Record excerpts:
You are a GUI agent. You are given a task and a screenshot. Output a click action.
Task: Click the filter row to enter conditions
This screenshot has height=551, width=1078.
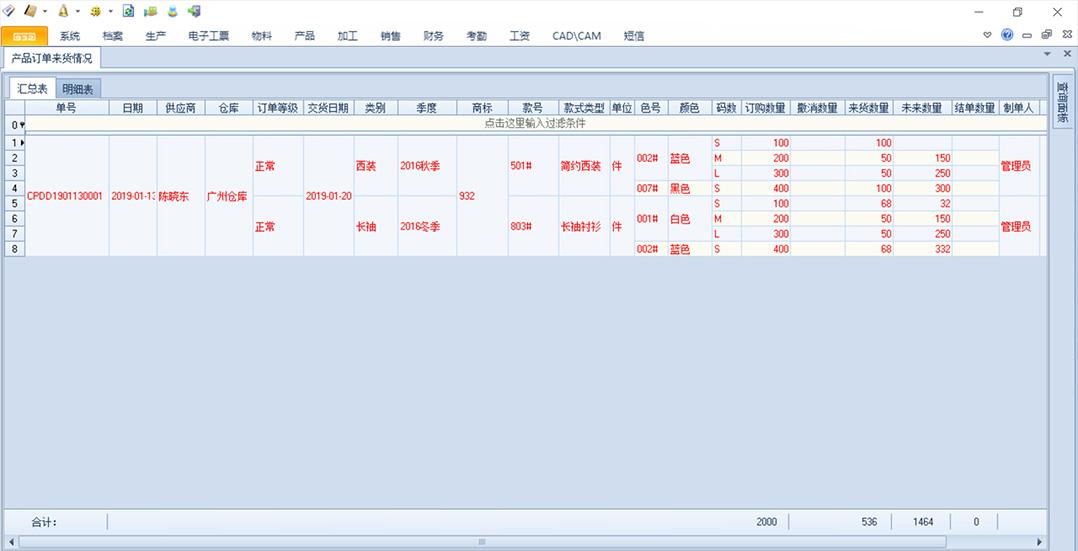534,124
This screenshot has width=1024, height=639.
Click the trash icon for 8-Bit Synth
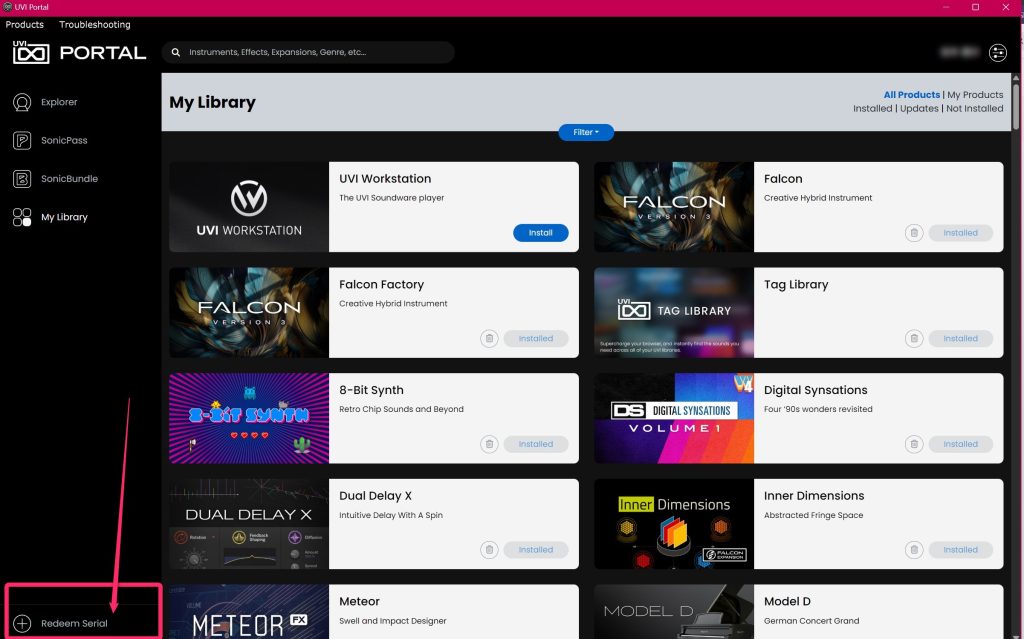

Try it: Every record must be copied exactly, with the pictures left out.

Exercise output:
You are a GUI agent. You are given a task and a screenshot. Output a click action.
Task: Click the filter row to enter conditions
This screenshot has height=551, width=1078.
534,124
This screenshot has width=1024, height=639.
Click the trash icon for 8-Bit Synth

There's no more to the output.